Arriving in Brasilia can be an overwhelming experience. Apart from the Oscar
Niemeyer pieces that structure the city like the halls of a vast museum, it feels like
everything is designed to prevent you from getting your bearings: the abstract
address system, the same layout used at each and every roundabout, the identical
blocks that are identically confusing. Coming here makes you realise how culturally
specific getting to know a city actually is; wandering through the streets, stumbling
across little squares or back alleys, seeing a park open out in front of you – all of
these things are only possible in a city that has developed as organically as how you
then explore it. In Brasilia, you can never forget that everything has been planned,
the only way to discover it is to make your own plan for doing so.
It was thus all the more surprising to find out that Brasilia was actually built on a
dream, or rather that a dream was used to justify its construction in the first place. In
the late 19th Century, nearly 80 years before constructions began, a Italian priest
called John Bosco had a dream, just one of the many prophetic dreams this later
saint came to be known for. The dream was little more than a series of vague images,
a description of a location on the plains between a isolated mountain range and virgin
forest where the soil held incomparable riches – precious metals, petroleum deposits,
huge quantities of coal. Despite the lack of any specific details, this dream was later
subjected to enough interpretation over the decades to form one of the justifications
for building Brasilia. We found out about this dream after we’d been in Brasilia for a
while and were gradually visiting the various places people had recommended we
see, which included the Santuário Dom Bosco, a church dedicated to Bosco right in
the middle of the city, and the Parque Ecológico Dom Bosco, a lakeside park with a
white obelisk that also commemorates the role of the saint in the creation of the city.

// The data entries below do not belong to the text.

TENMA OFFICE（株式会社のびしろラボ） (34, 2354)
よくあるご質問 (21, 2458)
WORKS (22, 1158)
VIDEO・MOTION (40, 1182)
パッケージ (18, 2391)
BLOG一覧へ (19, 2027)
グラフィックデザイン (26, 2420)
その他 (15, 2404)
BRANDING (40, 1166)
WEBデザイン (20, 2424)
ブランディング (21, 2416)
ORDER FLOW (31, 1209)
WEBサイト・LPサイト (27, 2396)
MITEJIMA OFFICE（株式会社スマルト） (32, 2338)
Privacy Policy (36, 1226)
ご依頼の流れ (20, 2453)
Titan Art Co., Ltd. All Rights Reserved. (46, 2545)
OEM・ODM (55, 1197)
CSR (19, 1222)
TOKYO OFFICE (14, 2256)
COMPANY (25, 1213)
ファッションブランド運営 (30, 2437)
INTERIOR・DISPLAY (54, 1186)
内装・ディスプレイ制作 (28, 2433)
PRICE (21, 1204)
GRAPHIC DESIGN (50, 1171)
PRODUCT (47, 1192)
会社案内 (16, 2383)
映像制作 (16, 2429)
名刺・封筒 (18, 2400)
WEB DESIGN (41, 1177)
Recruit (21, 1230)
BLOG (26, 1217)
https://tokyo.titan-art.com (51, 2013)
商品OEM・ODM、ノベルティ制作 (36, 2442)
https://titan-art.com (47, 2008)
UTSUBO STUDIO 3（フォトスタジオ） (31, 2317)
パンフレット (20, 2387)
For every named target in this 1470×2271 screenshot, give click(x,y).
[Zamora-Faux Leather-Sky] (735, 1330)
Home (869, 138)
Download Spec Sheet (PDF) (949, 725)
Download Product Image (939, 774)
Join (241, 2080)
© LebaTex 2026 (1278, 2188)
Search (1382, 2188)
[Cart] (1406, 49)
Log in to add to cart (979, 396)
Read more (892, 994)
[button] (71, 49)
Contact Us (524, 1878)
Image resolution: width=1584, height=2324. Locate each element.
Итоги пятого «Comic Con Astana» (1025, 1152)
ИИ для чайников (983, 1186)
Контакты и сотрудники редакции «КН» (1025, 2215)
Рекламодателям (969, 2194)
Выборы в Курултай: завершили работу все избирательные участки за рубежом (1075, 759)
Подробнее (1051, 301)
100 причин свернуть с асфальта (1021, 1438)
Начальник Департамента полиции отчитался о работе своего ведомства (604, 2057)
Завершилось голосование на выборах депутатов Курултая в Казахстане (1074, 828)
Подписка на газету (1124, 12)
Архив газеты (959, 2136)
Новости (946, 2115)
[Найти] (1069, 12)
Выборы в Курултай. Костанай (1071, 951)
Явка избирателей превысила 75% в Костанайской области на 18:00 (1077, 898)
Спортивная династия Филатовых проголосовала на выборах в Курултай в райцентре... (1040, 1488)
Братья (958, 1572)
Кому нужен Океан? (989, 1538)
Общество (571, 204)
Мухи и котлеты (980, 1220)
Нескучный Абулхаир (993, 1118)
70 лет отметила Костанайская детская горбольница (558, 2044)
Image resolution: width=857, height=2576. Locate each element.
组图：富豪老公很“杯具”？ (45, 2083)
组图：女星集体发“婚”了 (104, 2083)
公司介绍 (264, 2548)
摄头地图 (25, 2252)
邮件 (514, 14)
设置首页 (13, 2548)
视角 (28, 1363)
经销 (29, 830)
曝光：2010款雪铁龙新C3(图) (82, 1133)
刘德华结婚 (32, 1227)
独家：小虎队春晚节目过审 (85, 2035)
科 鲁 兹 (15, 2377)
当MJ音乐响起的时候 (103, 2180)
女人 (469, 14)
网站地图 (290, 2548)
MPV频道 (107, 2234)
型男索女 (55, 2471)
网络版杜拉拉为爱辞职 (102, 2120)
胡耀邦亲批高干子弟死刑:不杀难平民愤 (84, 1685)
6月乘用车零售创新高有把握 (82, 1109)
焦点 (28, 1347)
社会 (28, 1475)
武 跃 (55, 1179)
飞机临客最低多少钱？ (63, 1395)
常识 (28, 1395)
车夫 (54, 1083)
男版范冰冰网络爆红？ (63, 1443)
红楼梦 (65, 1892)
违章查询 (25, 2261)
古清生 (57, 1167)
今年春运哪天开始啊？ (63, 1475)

It felt strange to think that this hyper-planned city had theoretically taken its
inspiration from something as intangible as a dream, although as we thought about it
more, we realised how much that actually made sense. Dreams are perfectly elastic
things, you can bend them in whatever direction you like and they won’t break, which
is probably why those behind Brasilia drew on Bosco’s dream in the first place. In a
place without history, what better justification is there than the blessing of a saint,
even if a certain degree of stretching is required to achieve it? Finding this out only
added to our fascination about the city: after already having felt the plan in everything
we saw in Brasilia, somehow we couldn’t now separate anything from the dream.
With this in mind, we shot in various locations across the city, all of which connected
to either the dream, the plan, or both. And in these places, it was impossible not to
relate the things we happened to capture there to everything that went into the
creation of this city. A man waving flags, a chain of ants carrying yellow petals, a map
of Brazil marked out on the asphalt: innocent gestures suddenly rendered meaningful
by our new perspective on them.
The actual reason we’d come to Brasilia was to carry out research on another city
that had both appeared and disappeared while Brasilia itself was being built. This city
was called Vila Amauri and was built by the workers constructing Brasilia as a place
to house themselves and their families. Unlike its more loftily conceived counterpart,
this city sprang up unannounced, the workers using any leftover materials from the
main construction site they could find. Over the course of a single year, houses
popped up and streets emerged, a huge expanse of wood, plasterboard and bitumen
of which only one photograph still exists, its organic disorder almost seeming like a
challenge to the perfectly ordered city materializing behind it. It was a challenge
doomed to fail, as, after just a year, the nearby dam was completed and the Paranoá
River started to rise, submerging this improvised city under a lake had been planned
all along to make sure that the new capital would not lack for water. Even Bosco’s
dream mentioned the beginnings of a lake.
Another photograph was taken at the same spot just one year later, where no trace
of Vila Amauri can be seen, just a group of models on a boat, the lake and newly
inaugurated city beyond. By now, all the people that had lived there previously had
been given land to build on outside of Brasilia, founding new settlements such as
Sobradinho, Nucleo Bandeirante and Ceilandia around the new capital that came to
be known as satellite cities. It was as if all the planning that went into Brasilia should
not be tarnished by disorder, as if disorder and its agents were only fit for the bottom
of a lake or places far enough away to not disturb all the pre-planned symmetry.
After having filmed so many places that seemed to unwillingly encapsulate the order
on which Brasilia is built, we felt it necessary to counter them with something that
embodied disorder, to balance out all the perfect grooming with some carefree
disorganisation. When plans are often all-encompassing, there’s something
comforting in the idea that they’ll always be something left behind which the planners
never planned for. The underwater footage of the remains of Vila Amauri and the
photos of that strange period between the plan and its execution bear testament to
the fact that even if such surplus is kept out of sight, you can’t ever say it wasn’t there.